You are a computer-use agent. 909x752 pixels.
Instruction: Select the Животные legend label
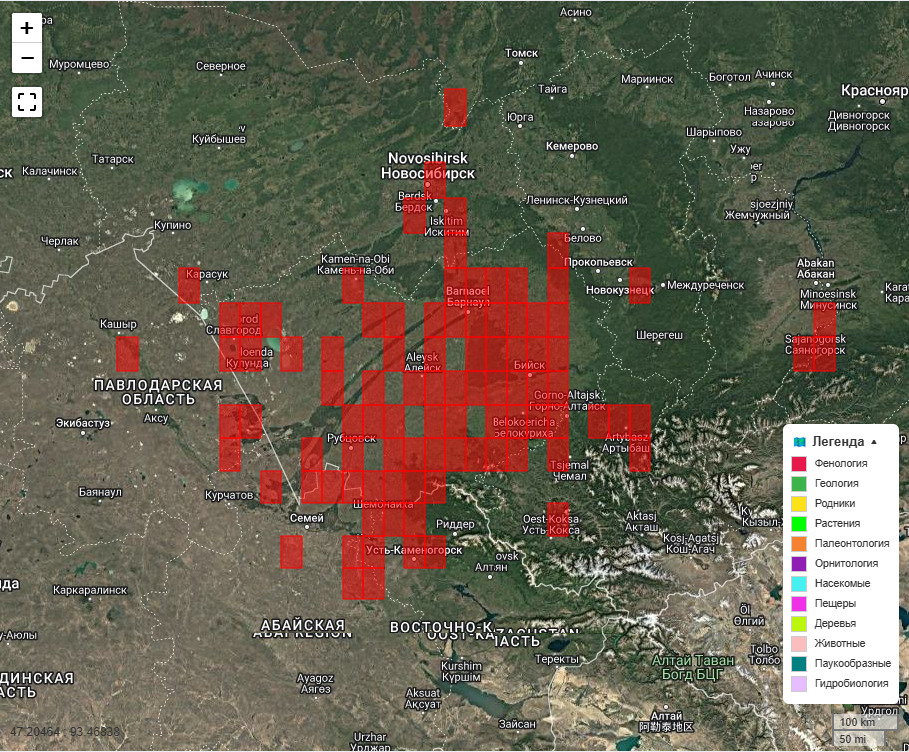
* * *
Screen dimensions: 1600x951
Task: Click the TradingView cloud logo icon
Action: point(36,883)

Exercise directions: Once the line with "You are a computer-use agent. 909x752 pixels." is found in the records above, print exactly that line and every line after it through the line with "Instruction: Select the Животные legend label".

Exercise result:
You are a computer-use agent. 909x752 pixels.
Instruction: Select the Животные legend label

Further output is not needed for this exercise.